§ SELECTED PASSAGE
══════════
The Drinks Industry Group of Ireland (DIGI) has said that Ireland pays the second-highest level of alcohol excise tax in the EU, behind only Finland.
Ireland pays the highest tax on wine, the second highest on beer, and the third highest on spirits.
The group welcomed the recently announced €15.5 million tourism fund for regional towns by Fáilte Ireland but warned that high tax rates on local drinks and hospitality businesses is counterproductive and undermines the potential to further develop tourism in regional towns.
“While we welcome today’s announcement, we need to ensure we are competitive and position Ireland as a key holiday destination among other EU countries and continue to attract tourists," Rosemary Garth, Chair of DIGI and Director of Communications at Irish Distillers said.
"We have seen this week that the numbers of tourists visiting Ireland from the UK has fallen by 2 %, which is a trend we, and the government must reverse.
══════════
§ RAW DATA
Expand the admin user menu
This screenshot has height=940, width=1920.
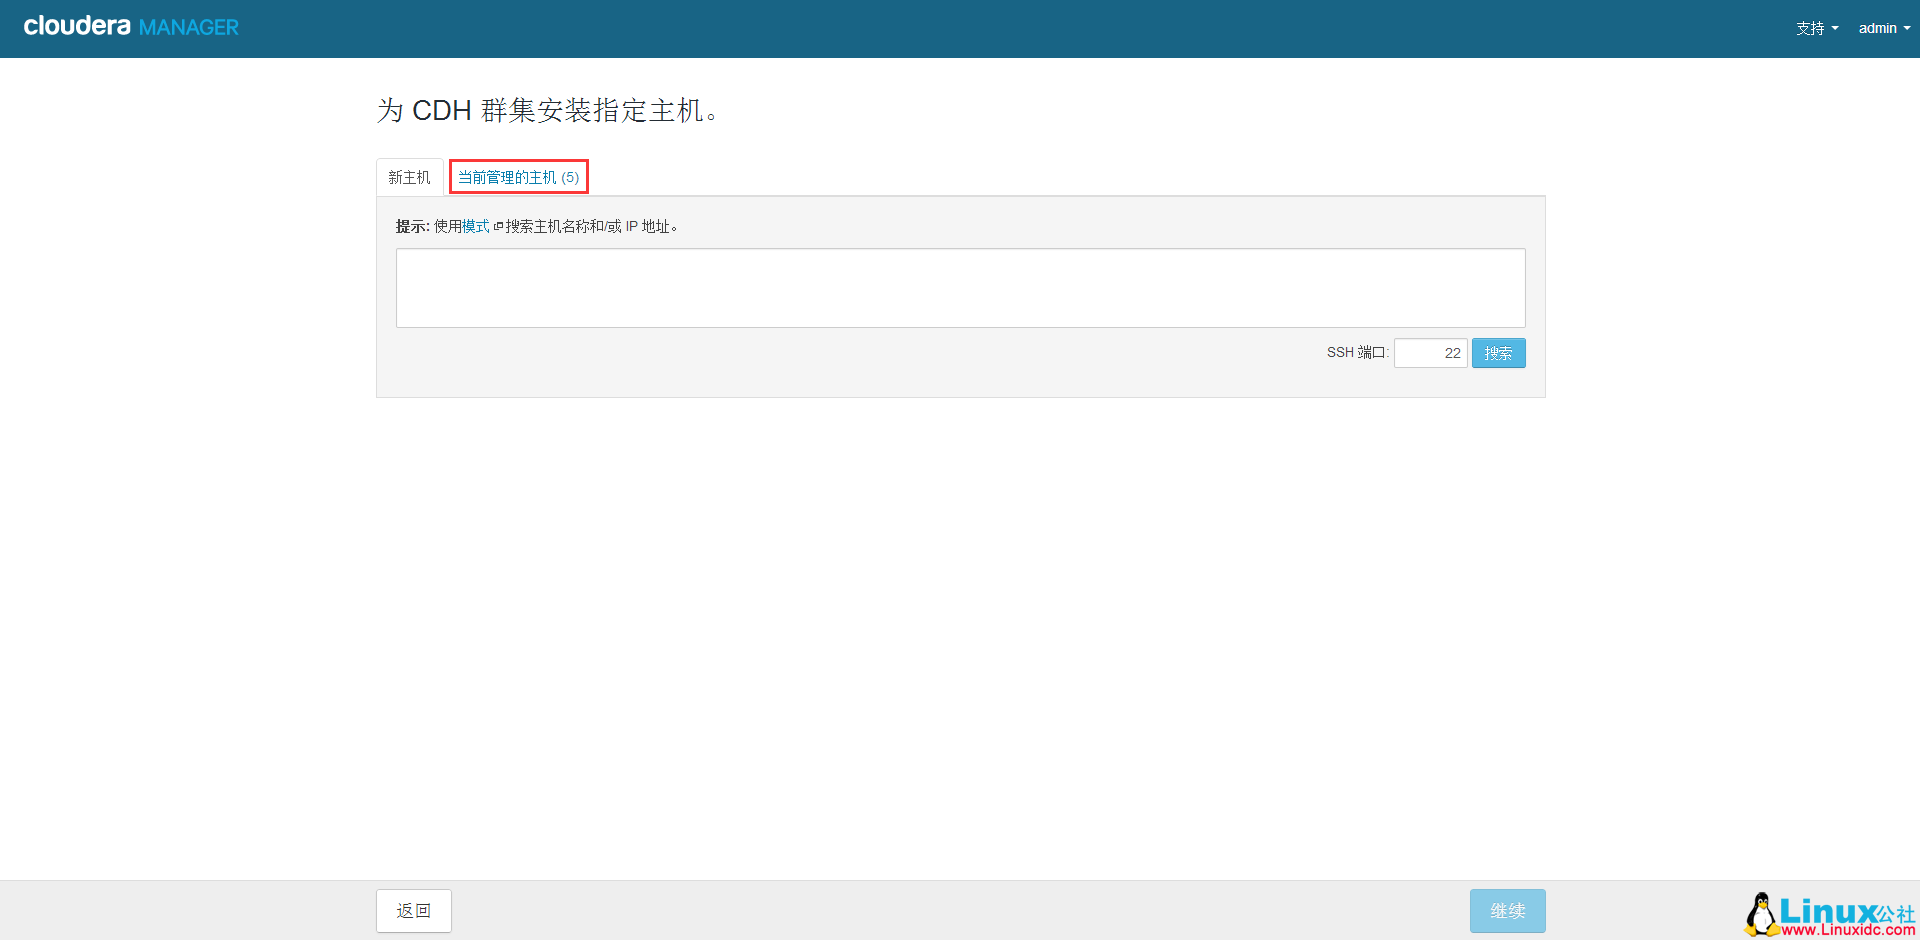1877,28
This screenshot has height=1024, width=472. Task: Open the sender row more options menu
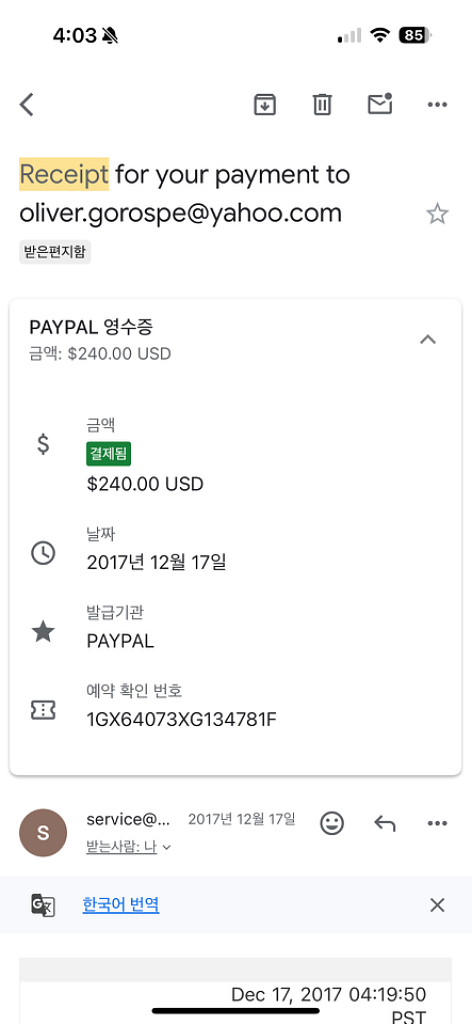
══════════
§ APPLY WHAT YOU READ
- a) Using the passage on Irish alcohol tax above, decide whether each statement agrees with it. Answer yes or no for each, and quote the deciding words exactly.
(i) Ireland pays the highest tax on wine.
(ii) Finland pays a lower level of alcohol excise tax than Ireland.
(iii) The Fáilte Ireland tourism fund for regional towns is worth €15.5 million.
- b) Answer these questions from the passage on Irish alcohol tax above.
(i) Where does Ireland rank for tax on spirits?
(ii) What two positions does Rosemary Garth hold?
(iii) By how much has the number of tourists visiting Ireland from the UK fallen?
- c) Extract the wording of the passage on Irish alcohol tax from "The Drinks Industry" up to and including "highest on spirits.".

§ PROBLEM SOLUTIONS
- a)
(i) Yes: "Ireland pays the highest tax on wine"
(ii) No: "the second-highest level of alcohol excise tax in the EU, behind only Finland"
(iii) Yes: "the recently announced €15.5 million tourism fund for regional towns by Fáilte Ireland"

- b)
(i) Third highest.
(ii) Chair of DIGI and Director of Communications at Irish Distillers.
(iii) By 2%.

- c)
The Drinks Industry Group of Ireland (DIGI) has said that Ireland pays the second-highest level of alcohol excise tax in the EU, behind only Finland.
Ireland pays the highest tax on wine, the second highest on beer, and the third highest on spirits.